WCF is a perfect candidate. It has functionality both to allow us to create methods that handles all incoming requests by specifying a wildcard (*) as the Action property, and accept any message and can send any message as a return. Using the Message base class it also allows us to easily create the response message, and populate the body of the message from the contents of a stream, such as a file (See the ‘Creating Messages from XmlReaders’ topic in the link).

So what I did was I created a WCF Service, and added a method to catch all messages:

[OperationContract(Action = "*", ReplyAction="*")]
Message CatchAll(Message message);

In the implementation for this method I have include the following code:

FileStream stream = new FileStream(ResponseHelper.GetResponseFile(requestAction), FileMode.Open);
XmlDictionaryReader xdr = XmlDictionaryReader.CreateTextReader(stream, new XmlDictionaryReaderQuotas());
MessageVersion ver = OperationContext.Current.IncomingMessageVersion;
return Message.CreateMessage(ver, ResponseHelper.GetResponseAction(requestAction), xdr);

I have a small helper class that just helps me get data from the config, the config in turn looks like this:

<configSections>
  <section name="requestResponseHandling" 
type="ServiceHost.RequestResponseHandlingConfigSection, ServiceHost"/>
</configSections>
<requestResponseHandling>
  <actionList>
    <add requestAction="http://tempuri.org/IService1/GetData2" 
responseAction="http://tempuri.org/IService1/GetData2Response"
responseLocation="GetData2Response.xml" />
  </actionList>
</requestResponseHandling>

This enables me to add new responses to incoming requests without needing to rebuild the service to incorporate a new response. You could go crazy here with code and undertakings to reply based on some context or what not. In the case presented here I’m just making it simple and returning the same static message for all request that matches a certain requestAction.

Finally, put this in the host of your choice. In my case I’ve got IIS so I’m hosting it there. That will also cause changes to the web.config to automatically get loaded, so that’s happy times.

Using this from a client is super easy. Just point the address of the client endpoint towards this service instead. The only thing that might not be super simple (though still fairly simple) is that you need to know what the meat of the response will look like when serialized as a response (the body of the response message). That is you need to Generate a sample response message from your wsdl.

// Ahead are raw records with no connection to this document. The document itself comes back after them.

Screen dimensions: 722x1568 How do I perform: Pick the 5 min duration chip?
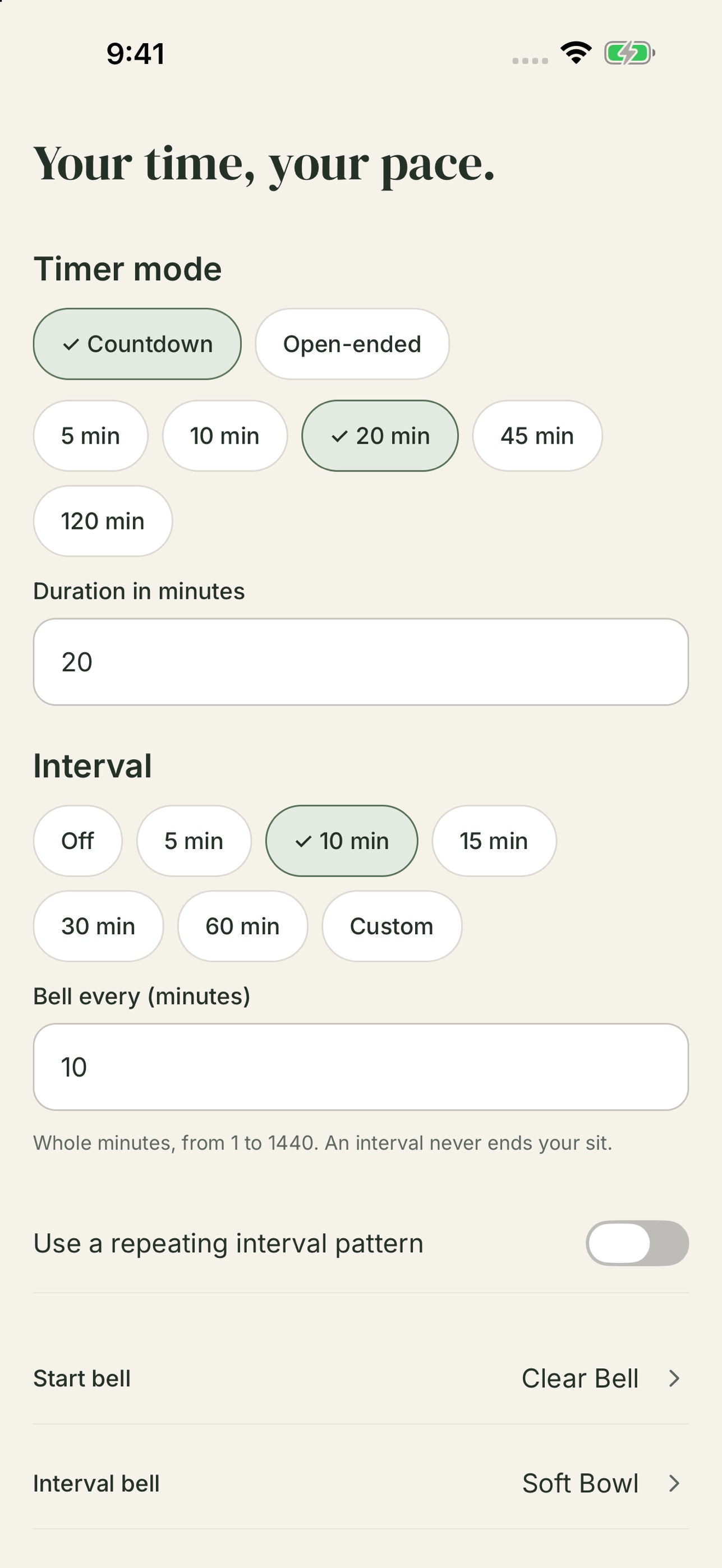[x=91, y=436]
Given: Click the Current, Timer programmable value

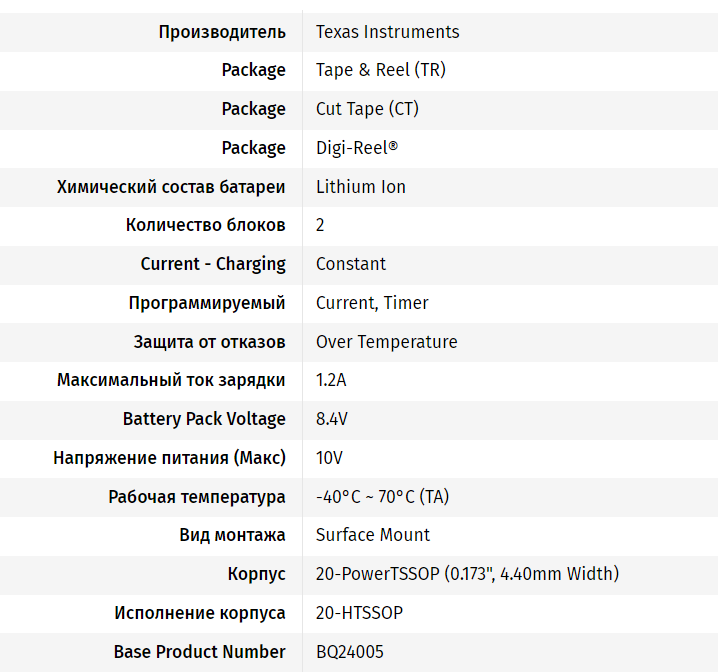Looking at the screenshot, I should pyautogui.click(x=372, y=303).
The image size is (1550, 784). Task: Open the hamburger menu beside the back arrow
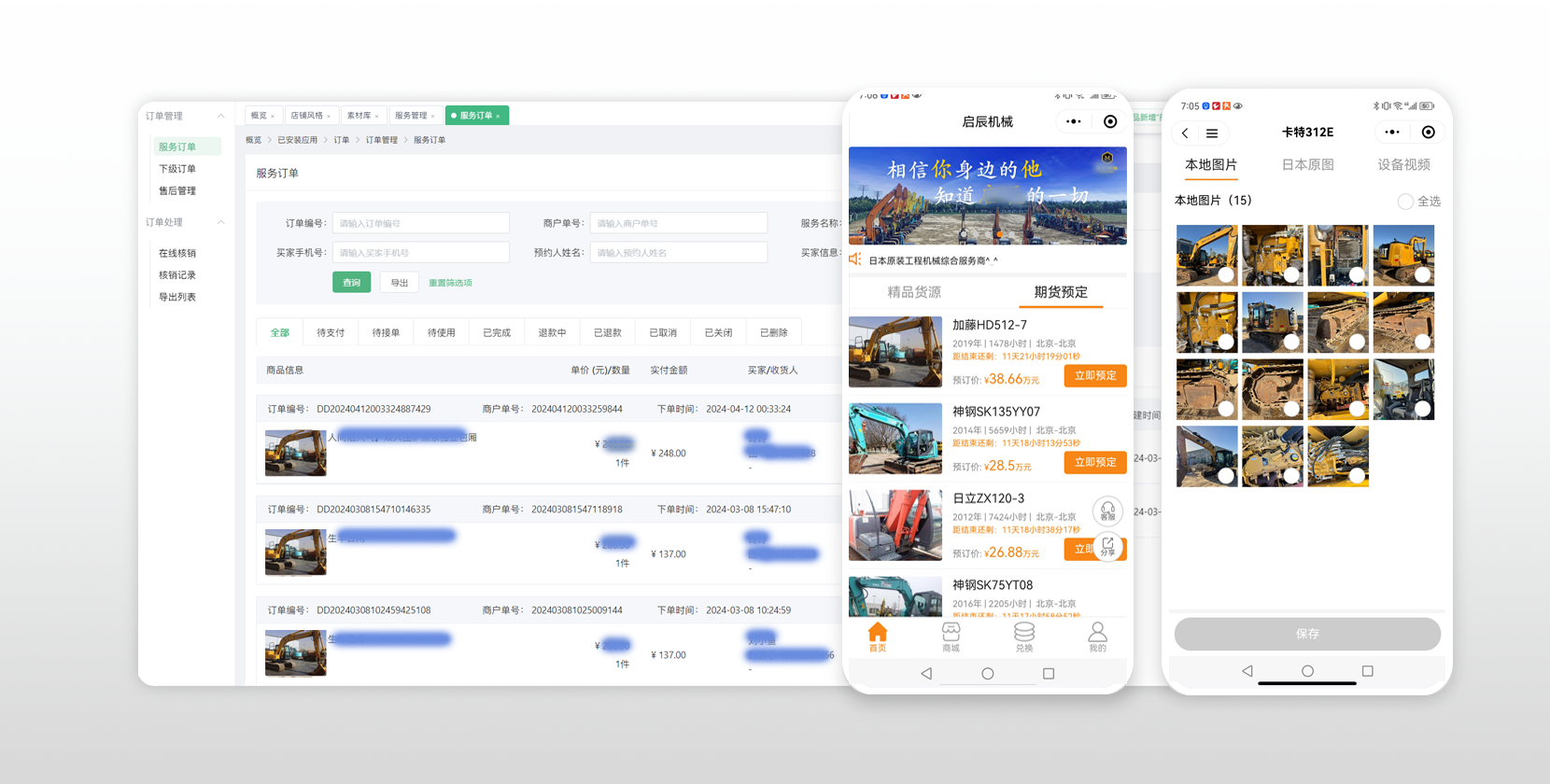pos(1212,133)
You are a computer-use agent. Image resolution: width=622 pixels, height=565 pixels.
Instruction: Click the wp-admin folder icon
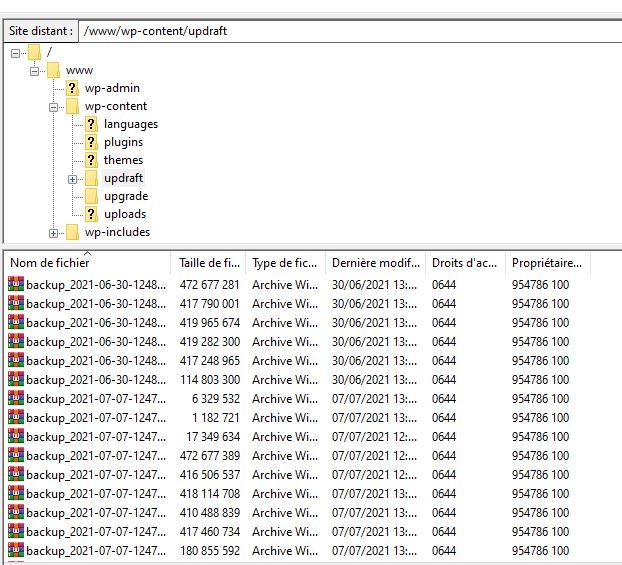click(x=72, y=88)
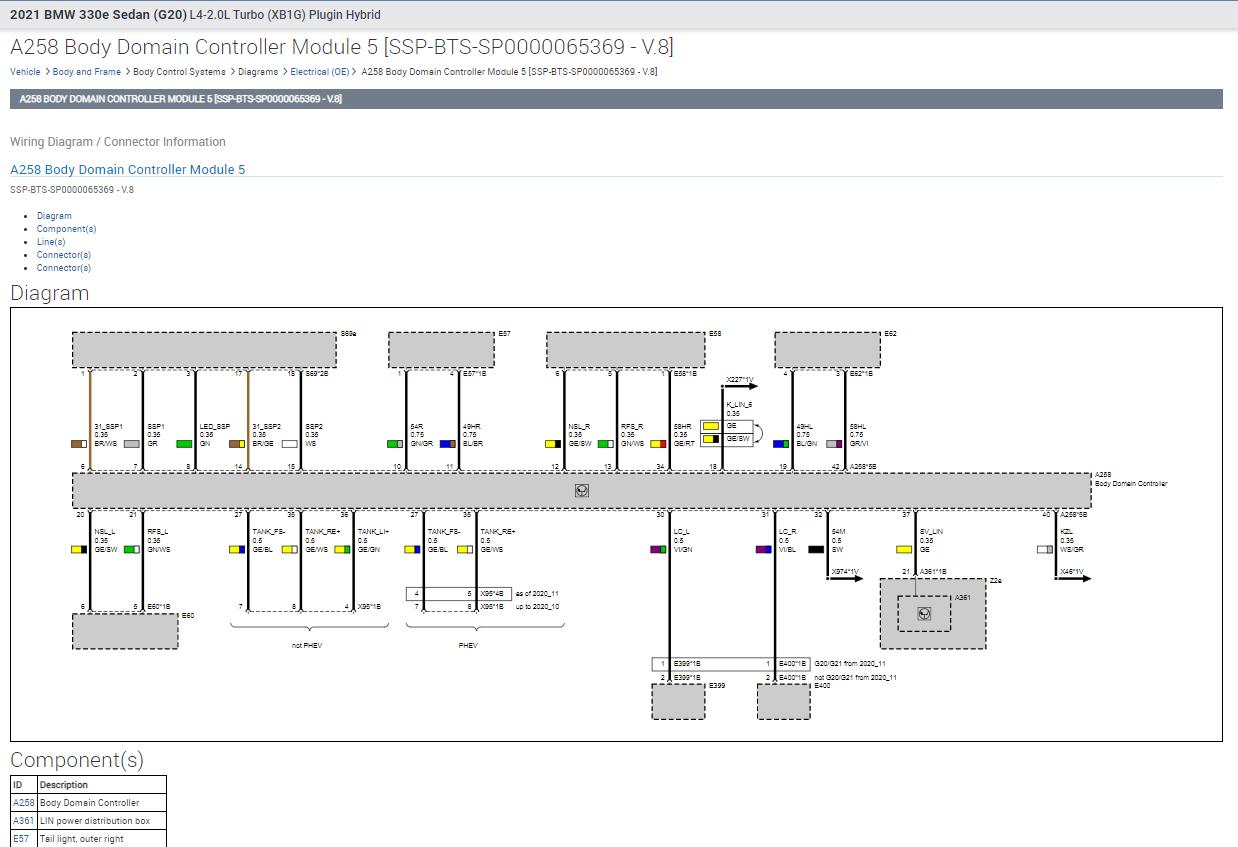Jump to the Line(s) section link
Viewport: 1238px width, 847px height.
coord(51,242)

Now let’s look at how we can utilize this to mock services in BizTalk Server. Oh, but wait, that sounds like it would be a bit of work to do, but… no, that isn’t the case. In fact, once you have configured the WCF service the only thing you need to do is to point your Send port at this service instead of the system that would otherwise be there in it’s place. Loop closed.

Comments

# Benjy said on June 1, 2010 05:33 PM:

Hi Johan, This is a similar approach to what I have taken in my MockingBird project (mockingbird.codeplex.com). There the system also reads a config file to determine how to respond.